(Available data begins)

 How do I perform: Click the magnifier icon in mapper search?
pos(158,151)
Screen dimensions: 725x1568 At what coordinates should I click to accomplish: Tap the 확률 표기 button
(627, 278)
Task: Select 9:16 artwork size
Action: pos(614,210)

(Available data ends)

-- What needs to be done --
The entire listing above, every line of it, should be copied out exactly.

-- Final answer --
 How do I perform: Click the magnifier icon in mapper search?
pos(158,151)
Screen dimensions: 725x1568 At what coordinates should I click to accomplish: Tap the 확률 표기 button
(627, 278)
Task: Select 9:16 artwork size
Action: pos(614,210)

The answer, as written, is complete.